In contrast, my surroundings are anything but banal. They are, in fact, the only source of sublimity and it shocks me that they have not produced more romantic inhabitants. My first reaction upon arrival was ‘People should not live here.’ It’s simply too beautiful to be inhabited. The mere settlement by people and not by gods or monsters immediately reduces the sublimity of the environment. Situated on a pristine, clear lake, a white stone castle rises upon the heights, staring down the mighty Alps across the shimmering sky-blue mirror.  Nearby my stable, I discovered a small trail that leads up, behind the village, to a ridge that runs to an old abandoned castle in the woods, a relic from the 8th century wars. From here you can look to the mountains on the right or look left, across the lake, to the snow-capped peaks of Eiger, Moench and Jungfrau. The path that leads up this hill is the kind you would take your first love to and, kissed by the summer breeze in the afternoon sun, share your dreams of flying beyond those mountain peaks to some magical world beyond imagining.

No less magical, if not a bit eerie is the walk along the castle quay on a foggy evening in winter. Stepping along toward the town, the lamps flicker on the cobblestone path wedged between the steaming lake and granite reinforcement walls. The towers of the keep loom over the fog in the distance and the ominous knell of church bells signals the passing of another slumbering hour. The thick, palpable fog slows each chime as it passes through the air, as if it would keep its own time in defiance of the whirring speed of the earth’s violent revolutions.

This place is outside of time. But so am I. I’ve come here, of my own will, fleeing a world so inundated with its schizophrenic delusions of progress that it no longer marches, but scrambles like a lunatic in the streets, helter skelter, before collapsing into a blubbering heap, straitjacketed in its own contradictions. But this place is not free of illness. In the florescent lights, hanging from the century-old steel girders, a madness flickers. The creep of insanity is inevitable, the result of the miscegenation of the timeless and the impermanent.

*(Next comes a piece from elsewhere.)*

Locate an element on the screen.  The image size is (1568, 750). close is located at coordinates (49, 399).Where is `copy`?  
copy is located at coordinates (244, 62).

I sat on horseback, just inside the tree line, on a dreary winter’s day, surveying the mist that cradled the town. The breath of the horse rose up in columns of steam, not unlike the steam from the 'iron horse' that one day ended our primeval enslavement of this animal. And I lamented the passing of an age in which two worlds, each the other’s mortal enemy, existed simultaneously for the briefest of moments in history. And yet it is in this exact moment that I find inside myself, the eclipse of the mystic and the scientific. But no matter the sheer force of will that I employ, I cannot recreate this moment outside myself. And so I remain in limbo, trapped betwixt the sublimity of a timeless world and the banality of the ephemeral one. But I wait, just inside the tree line, for a shadow to pass across the sun.